Begin

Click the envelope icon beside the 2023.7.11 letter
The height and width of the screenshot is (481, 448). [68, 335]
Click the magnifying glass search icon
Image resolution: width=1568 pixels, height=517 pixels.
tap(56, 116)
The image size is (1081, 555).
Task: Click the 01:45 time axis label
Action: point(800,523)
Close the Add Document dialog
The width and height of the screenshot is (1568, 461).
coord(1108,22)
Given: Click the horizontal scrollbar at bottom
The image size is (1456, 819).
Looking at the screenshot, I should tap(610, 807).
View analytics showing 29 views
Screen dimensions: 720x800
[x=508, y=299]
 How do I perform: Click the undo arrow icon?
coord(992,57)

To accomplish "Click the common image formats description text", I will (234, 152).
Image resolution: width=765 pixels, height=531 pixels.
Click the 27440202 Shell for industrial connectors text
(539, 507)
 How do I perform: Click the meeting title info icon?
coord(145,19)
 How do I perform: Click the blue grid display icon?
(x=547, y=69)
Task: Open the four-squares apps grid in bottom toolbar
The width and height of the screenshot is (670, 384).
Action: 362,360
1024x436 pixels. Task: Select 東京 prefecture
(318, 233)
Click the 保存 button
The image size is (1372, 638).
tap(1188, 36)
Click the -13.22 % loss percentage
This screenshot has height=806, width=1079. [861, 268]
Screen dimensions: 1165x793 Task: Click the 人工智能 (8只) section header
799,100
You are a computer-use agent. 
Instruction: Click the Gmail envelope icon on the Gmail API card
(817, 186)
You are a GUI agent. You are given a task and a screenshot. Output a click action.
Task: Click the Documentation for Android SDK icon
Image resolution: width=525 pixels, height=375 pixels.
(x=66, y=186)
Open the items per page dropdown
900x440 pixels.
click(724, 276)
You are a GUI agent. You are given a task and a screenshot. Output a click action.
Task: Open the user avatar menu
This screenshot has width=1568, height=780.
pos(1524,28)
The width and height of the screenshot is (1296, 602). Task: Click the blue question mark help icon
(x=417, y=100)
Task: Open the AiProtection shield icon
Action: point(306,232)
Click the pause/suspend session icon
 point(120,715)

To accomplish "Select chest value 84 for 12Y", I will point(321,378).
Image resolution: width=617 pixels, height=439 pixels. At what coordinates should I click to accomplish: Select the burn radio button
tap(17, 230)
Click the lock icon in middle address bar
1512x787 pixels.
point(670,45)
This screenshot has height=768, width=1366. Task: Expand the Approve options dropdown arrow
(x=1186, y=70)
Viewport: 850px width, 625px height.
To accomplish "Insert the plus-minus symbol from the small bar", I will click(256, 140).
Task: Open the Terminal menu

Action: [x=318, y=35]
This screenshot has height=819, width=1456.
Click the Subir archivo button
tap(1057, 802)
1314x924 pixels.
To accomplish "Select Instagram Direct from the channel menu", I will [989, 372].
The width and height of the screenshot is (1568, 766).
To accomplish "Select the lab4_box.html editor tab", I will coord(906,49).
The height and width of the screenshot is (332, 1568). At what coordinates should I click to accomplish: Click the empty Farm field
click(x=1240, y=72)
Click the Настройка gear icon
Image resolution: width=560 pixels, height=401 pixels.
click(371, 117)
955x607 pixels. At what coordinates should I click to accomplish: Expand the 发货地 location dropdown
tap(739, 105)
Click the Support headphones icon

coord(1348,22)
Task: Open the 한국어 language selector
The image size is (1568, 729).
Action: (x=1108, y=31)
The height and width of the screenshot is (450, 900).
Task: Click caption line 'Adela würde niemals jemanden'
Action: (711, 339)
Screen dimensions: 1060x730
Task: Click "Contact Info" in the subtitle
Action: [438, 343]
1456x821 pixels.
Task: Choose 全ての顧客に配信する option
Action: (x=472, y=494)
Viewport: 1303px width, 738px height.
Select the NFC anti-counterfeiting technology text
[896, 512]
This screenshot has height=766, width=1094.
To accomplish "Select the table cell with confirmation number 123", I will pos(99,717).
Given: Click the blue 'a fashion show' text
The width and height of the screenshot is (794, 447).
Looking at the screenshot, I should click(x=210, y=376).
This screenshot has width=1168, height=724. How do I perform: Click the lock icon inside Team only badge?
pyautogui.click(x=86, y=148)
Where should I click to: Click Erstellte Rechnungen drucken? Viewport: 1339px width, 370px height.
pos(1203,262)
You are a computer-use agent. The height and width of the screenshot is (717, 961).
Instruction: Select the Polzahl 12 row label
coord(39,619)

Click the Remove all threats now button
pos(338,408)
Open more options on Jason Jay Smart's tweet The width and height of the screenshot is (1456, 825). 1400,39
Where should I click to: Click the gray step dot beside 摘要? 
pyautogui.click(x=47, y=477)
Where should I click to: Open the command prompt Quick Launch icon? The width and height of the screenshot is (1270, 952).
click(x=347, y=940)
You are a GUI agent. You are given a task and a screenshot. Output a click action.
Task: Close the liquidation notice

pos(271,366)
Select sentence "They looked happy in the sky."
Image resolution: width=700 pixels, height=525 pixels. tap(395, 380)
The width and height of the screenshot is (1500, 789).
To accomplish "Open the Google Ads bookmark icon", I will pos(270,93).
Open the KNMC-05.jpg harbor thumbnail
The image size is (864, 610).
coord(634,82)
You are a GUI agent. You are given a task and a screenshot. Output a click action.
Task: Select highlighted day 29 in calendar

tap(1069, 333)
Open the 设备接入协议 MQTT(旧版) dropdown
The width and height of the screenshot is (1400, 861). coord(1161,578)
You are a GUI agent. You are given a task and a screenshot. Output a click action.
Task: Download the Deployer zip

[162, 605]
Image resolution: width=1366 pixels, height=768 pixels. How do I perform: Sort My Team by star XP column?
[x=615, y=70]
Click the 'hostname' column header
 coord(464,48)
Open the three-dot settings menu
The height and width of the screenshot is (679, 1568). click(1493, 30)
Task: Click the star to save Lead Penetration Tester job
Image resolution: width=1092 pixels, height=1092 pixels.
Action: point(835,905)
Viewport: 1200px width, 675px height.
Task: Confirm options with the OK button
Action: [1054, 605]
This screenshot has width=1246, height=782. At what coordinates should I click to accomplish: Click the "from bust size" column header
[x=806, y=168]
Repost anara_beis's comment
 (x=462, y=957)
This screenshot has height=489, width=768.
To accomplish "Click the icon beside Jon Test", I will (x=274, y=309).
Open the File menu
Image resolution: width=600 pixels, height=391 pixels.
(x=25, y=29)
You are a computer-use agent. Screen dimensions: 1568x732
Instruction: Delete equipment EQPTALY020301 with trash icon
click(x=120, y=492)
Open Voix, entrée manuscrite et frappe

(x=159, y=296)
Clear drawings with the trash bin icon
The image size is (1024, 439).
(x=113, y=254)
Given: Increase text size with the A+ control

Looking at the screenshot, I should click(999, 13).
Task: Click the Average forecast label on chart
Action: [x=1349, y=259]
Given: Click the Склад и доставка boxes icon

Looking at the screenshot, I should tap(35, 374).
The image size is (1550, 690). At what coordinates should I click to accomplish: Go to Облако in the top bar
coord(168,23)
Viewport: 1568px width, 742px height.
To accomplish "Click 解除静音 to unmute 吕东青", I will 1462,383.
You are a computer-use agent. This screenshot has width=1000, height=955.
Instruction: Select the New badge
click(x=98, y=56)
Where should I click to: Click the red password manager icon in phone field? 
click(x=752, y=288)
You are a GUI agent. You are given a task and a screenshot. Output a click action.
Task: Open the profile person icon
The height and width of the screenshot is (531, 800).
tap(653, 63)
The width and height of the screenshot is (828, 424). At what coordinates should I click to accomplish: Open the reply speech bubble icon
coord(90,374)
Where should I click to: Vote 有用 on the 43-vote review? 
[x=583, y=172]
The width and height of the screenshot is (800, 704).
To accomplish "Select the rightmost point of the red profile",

End

Written exercise>
From the rows above, return each line containing the word "bottom". Case matters.

Reply>
Given: Click the horizontal scrollbar at bottom
Task: Open the four-squares apps grid in bottom toolbar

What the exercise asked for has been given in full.